STS is a small business that specializes in building multi-cloud systems for the federal government. It won the deal with the US Navy through the Small Business Innovation Research program, which is open to US businesses with no more than 500 employees.
Google declined to say how much the deal was worth to STS or to Google. However, it noted that the Navy currently spends billions per year on maintaining and repairing its fleet of vessels and other platforms like aircraft and facilities.
During the first phase of the project, STS will use Google Cloud AutoML to build models to identify corrosion on vessels. They'll use tens of thousands of images from the public domain as well as images captured by drones. Then, STS will work with corrosion experts within the Navy to label and train data using Google Cloud's AI Platform Data Labeling Service. From there, STS will iteratively train, validate and improve the models using custom inspection drone flight data.
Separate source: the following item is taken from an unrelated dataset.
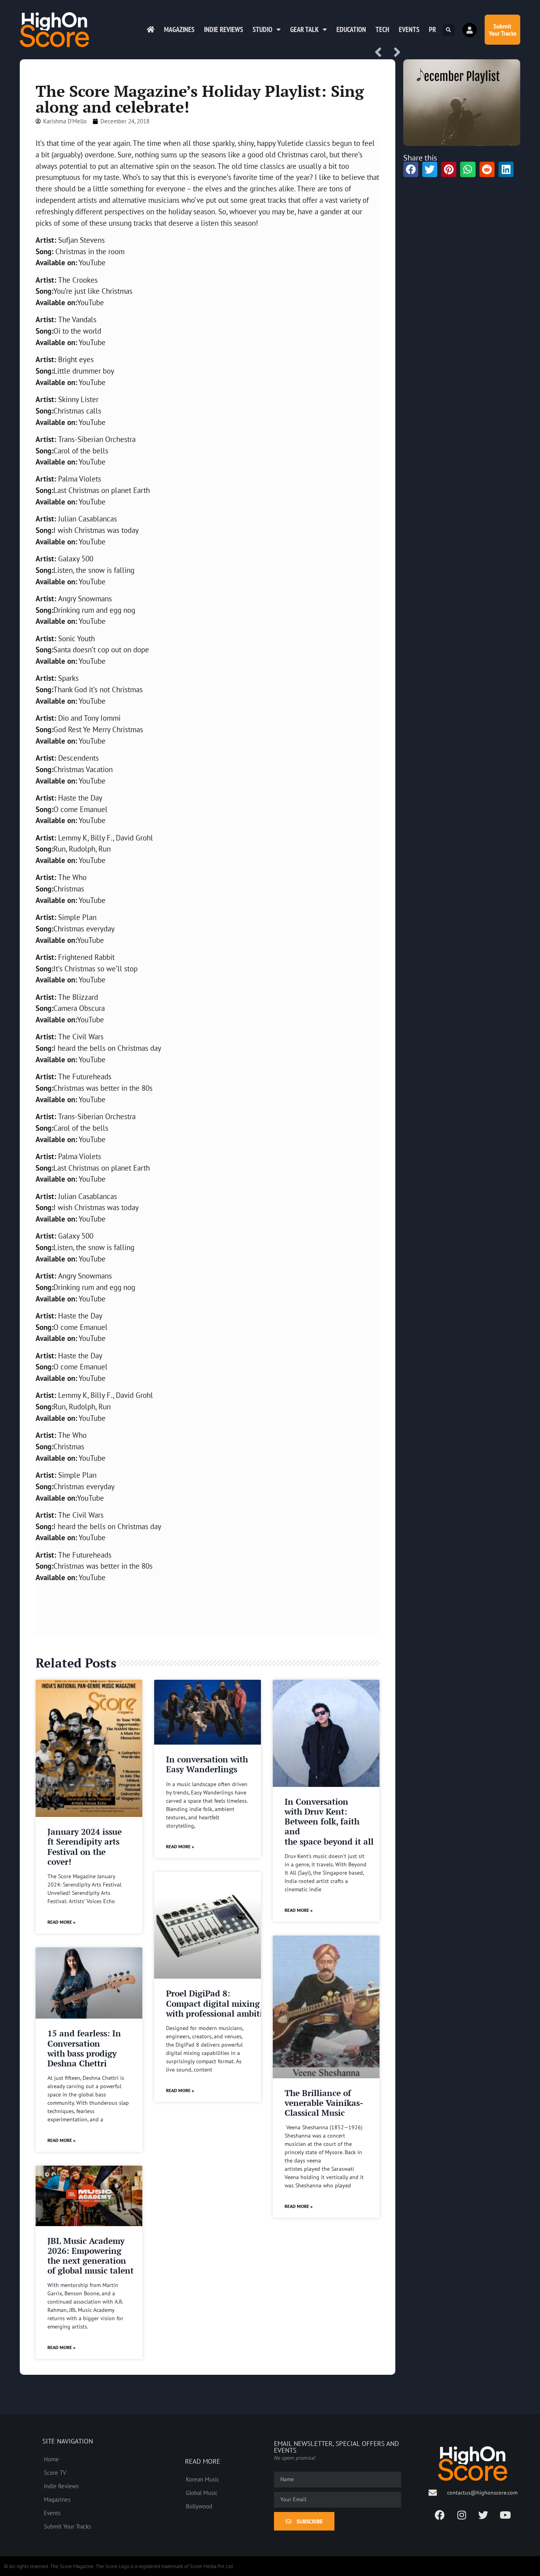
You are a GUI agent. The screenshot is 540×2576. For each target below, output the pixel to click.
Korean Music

It plans to use Google Cloud Storage for processing the data.
"This is about automation, saving time and money, and keeping inspectors out of harm's way," STS CTO Aaron Kilinski, said in a statement. "The initial goal for Phase I is to build a model that detects corrosion in drone images with a very high degree of accuracy. The ultimate goal, however, is to move from detection to prediction by expanding the subjects and sensors, and eventually integrating with Navy systems."
While Google is a subcontractor for this particular project, the cloud company does have multiple contracts with branches of the US Defense Department. In May, for instance, Google Cloud announced that a unit within the DoD would use its Anthos platform to build a multi-cloud management platform for detecting and responding to cyber threats across the globe.
In spite of Google's close work with the US government, Republican members of Congress used an antitrust hearing last month to question Google's patriotism. Rep. Ken Buck of Colorado and other Republicans questioned why Google in 2018 pulled out of the Pentagon's Project Maven but works with the Chinese military. Google CEO Sundar Pichai called the allegations that it works with the Chinese military "absolutely false." The Google chief executive added that the company is "deeply committed" to supporting the military and the US government.